--- EXCERPTED PASSAGE Enclosed Below ---
My wife and I recently welcomed our beautiful baby boy into the world. We’ve been a couple for eight years, married for four, and the start of our discussions about having a baby to actually giving birth stretched about three years. We planned every step of the way together. I got pregnant and the baby took my wife’s last name. My wife was the first person to hold him when he was born, and she’s often the last person to see his face as she puts him to bed each night. They have a special relationship that even I as the gestational parent don’t have, and I wouldn’t have it any other way. Their bond runs deep, and in many ways, I believe that I was a conduit for helping their two souls connect in this life.
Despite all of this, because we are same-sex parents and because we live in New York state in particular, we are forced to undergo an invasive and expensive process to adopt our own child. While it may seem logical that my wife as the nonbiological parent has to file for a second parent adoption to obtain full legal protections for our son, the process she has to embark on is incredibly extreme, and it involves an unnecessary laundry list of costs and privacy violations.
What’s even more shocking is that as the biological parent, I have to undergo an invasive process by the state as well.
Surprisingly, you don’t have to live in Mississippi or Texas, or Zambia or Russia for that matter, nor the other states or countries that are less tolerant of LGBTQ people to encounter discriminatory hurdles to protect your families. New York state, which includes New York City, has draconian laws that force same-sex parents, including the biological parent, to jump through unfathomable hoops just to secure legal rights to the child they’re already raising.
As the biological parent, I still have to undergo a $1,100 social worker home visit, a criminal background check, a child abuse registry check (where I have to remember and turn over the list of my addresses dating back to 1978 or age 18), cough up medical records and taxes and pay a lawyer roughly $5,000. All to maintain the same rights over the child I grew from my egg in my womb and gave birth to.
It is incredibly demeaning to sit in your own living room with a complete stranger who may or may not be a parent or may or may not be a better parent than you and to have to answer questions about the intimate details of your life. It is supremely offensive for the state to require this social worker, who you do not know, to comb through your apartment looking for signs that you might be a bad parent when you have actually taken extraordinary steps to bring your child into the world and a herculean leap to secure full legal protection. That in itself should serve as sufficient evidence that we are deserving parents, though it shouldn’t be anyone’s right to make us prove that we intend to be parents to begin with.
In addition to all these hurdles, my wife also has to undergo fingerprinting, secure an employment verification letter and three reference letters confirming she is of good character and more intrusive questions and critiques from a social worker, including about religion, intimate details about her family and childhood and how she plans to address topics of conversation our child is years away from needing to have about his genetic makeup, etc.
--- End of Enclosed EXCERPTED PASSAGE ---
--- DATASET EXCERPTS Enclosed Below ---
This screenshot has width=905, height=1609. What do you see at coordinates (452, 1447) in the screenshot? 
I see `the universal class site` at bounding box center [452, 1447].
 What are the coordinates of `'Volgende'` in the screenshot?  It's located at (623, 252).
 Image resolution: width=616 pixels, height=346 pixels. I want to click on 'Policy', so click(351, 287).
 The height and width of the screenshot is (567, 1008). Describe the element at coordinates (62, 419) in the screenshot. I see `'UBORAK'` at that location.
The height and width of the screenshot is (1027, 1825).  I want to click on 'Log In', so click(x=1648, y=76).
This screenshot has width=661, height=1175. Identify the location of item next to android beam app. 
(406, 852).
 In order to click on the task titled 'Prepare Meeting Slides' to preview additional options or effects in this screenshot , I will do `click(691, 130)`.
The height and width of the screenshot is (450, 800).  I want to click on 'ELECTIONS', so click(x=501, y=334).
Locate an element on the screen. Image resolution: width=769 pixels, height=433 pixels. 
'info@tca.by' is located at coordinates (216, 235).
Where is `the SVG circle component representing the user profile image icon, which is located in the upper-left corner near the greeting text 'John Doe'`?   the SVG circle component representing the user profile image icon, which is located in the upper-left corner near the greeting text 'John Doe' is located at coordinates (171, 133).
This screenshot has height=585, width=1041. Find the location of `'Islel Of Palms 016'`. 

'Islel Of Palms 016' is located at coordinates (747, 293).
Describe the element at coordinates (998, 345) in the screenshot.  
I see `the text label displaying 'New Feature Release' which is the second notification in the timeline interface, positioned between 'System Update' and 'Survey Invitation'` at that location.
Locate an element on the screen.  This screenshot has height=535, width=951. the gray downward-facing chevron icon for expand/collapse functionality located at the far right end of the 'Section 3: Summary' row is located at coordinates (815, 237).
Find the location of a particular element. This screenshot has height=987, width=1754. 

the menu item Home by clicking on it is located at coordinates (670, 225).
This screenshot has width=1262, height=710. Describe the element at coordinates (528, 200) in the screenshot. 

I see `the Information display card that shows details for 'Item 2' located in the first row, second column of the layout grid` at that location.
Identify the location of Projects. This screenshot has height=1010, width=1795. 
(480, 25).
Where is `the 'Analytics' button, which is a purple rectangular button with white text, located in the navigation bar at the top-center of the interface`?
--- End of Enclosed DATASET EXCERPTS ---
WORK INSTRUCTION A: Reproduce the adoption essay's passage from "Surprisingly, you don’t" up to and including "gave birth to.".
WORK INSTRUCTION B: In the adoption essay, what does the social worker home visit cost?
The listing is separate material and is not part of the adoption essay.

TASK RESULT A:
Surprisingly, you don’t have to live in Mississippi or Texas, or Zambia or Russia for that matter, nor the other states or countries that are less tolerant of LGBTQ people to encounter discriminatory hurdles to protect your families. New York state, which includes New York City, has draconian laws that force same-sex parents, including the biological parent, to jump through unfathomable hoops just to secure legal rights to the child they’re already raising.
As the biological parent, I still have to undergo a $1,100 social worker home visit, a criminal background check, a child abuse registry check (where I have to remember and turn over the list of my addresses dating back to 1978 or age 18), cough up medical records and taxes and pay a lawyer roughly $5,000. All to maintain the same rights over the child I grew from my egg in my womb and gave birth to.

TASK RESULT B: $1,100